# DOCUMENT EXTRACT
Two years ago, I cited the VAX statistics and claimed the UUCP spoof
was no substitute for intelligent front-end hardware and more efficient
protocols.  Oops.  Today, someone with a 80386 box and a decent serial
card can do 'g' protocol faster than a '780.  Time to find a predictable
occupation, like migrant farm worker...
--
"Eggheads unite! You have nothing to lose but your yolks!"  -Adlai Stevenson

jeff@tc.fluke.COM (Jeff Stearns) (03/28/89)

In article <640@island.uu.net> brad@island.uu.net (Bradley Mabe) writes:
>We seem to be having a curious problem with our telebit modems.
>When connecting to another site via uucp in pep mode we get an average 
>send rate of around 1200 bytes per second, but and average receive rate 
>of only 500 bytes per second. The modems are connected to a sun 2/170 via 
>a 16 channel systec multiplexer and we are running sunOS 3.2. ...

You have discovered that the Sun kernel burns a lot of cycles servicing
interrupts from the Systech serial interface when performing raw input.
You can confirm this by running vmstat while uucico is receiving files;
note the very high percentage of system time.

Sun has known this for quite some time.  I doubt that they'll ever do anything
more about it; they probably feel that the hardware is nearly obsolete.

When I pointed this problem out to Sun in 1987, they suggested that I upgrade
to a Sun-3 and run run a custom device driver for ttya or ttyb.  (I believe
that they called it "CONSULT-HISPEED".)  This "solution" wasn't viable for us,
so I can't report on whether it works or not.
-- 
    Jeff Stearns        John Fluke Mfg. Co, Inc.               (206) 356-5064
    jeff@tc.fluke.COM   {uw-beaver,microsoft,sun}!fluke!jeff
						  
PS - Calling all users of the Vitalink TransLAN IV Ethernet bridge! Please
     drop me a line.

wtm@neoucom.UUCP (Bill Mayhew) (03/28/89)

It has been my experience that quite a few implementations of Unix
have pretty crummy tty drivers, especially on the receive side of
the coin.  The lack of optimization is probably due to the fact
that most software engineers forget that anything other than a
human being might be typing characters in.  Most of the tty drivers
generate an CPU interrupt per character received.  With Unix this
is nasty, as it might mean that several context switches take place
for each character received.  If you've got it, run vmshow or
vmstat while uucico is running; you'll probably see the system time
is very high.

Our solution was to dig our old AT&T Unix PC out of the closet and
front-end it onto our vax.  The Unix PC manages pretty good xfers,
as it is essentially a zero user machine, whose only function is to
do uucp.  The Unix PC tty drive seems to be reasonably well written
too, which would make sense geiven that the machine is sold by a
company whose main interset is telecommunication.  We found this
fix simpler than attempting to re-do the BSD drivers on the vaxen.
The Unix PC -> Vax transfers take place at a low baud rate to avoid
shooting the load up too high on the vax.

Actually, the above fix, though seemingly arcane, is reasonable
since the current market price of a Unix PC is less than an
internet-discounted Trailblazer.

I like the idea that someone mentioned of putting a thin wire
ethernet port on a Trailbalzer.

Bill

stacy@mcl.UUCP (Stacy L. Millions) (03/29/89)

# COLLECTED MATERIAL
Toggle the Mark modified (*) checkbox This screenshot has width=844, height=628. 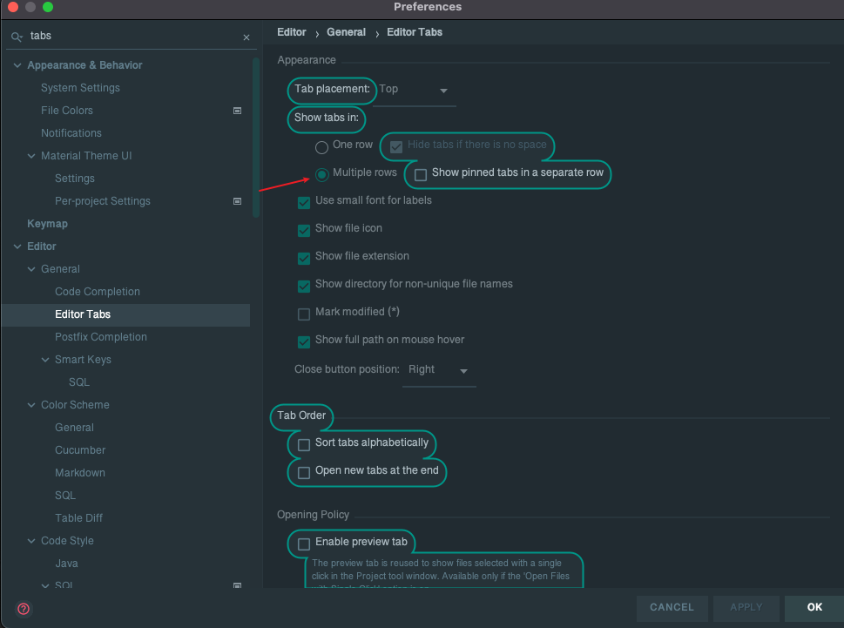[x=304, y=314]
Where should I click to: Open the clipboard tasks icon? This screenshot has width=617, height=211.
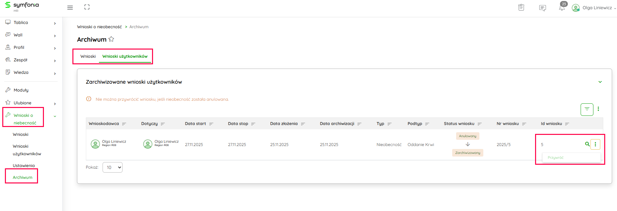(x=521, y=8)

# THE TASK
List every person named by full name in the thread about UUCP transfer rates above.

# COMPLETE OUTPUT
Adlai Stevenson, Jeff Stearns, Bradley Mabe, Bill Mayhew, Stacy L. Millions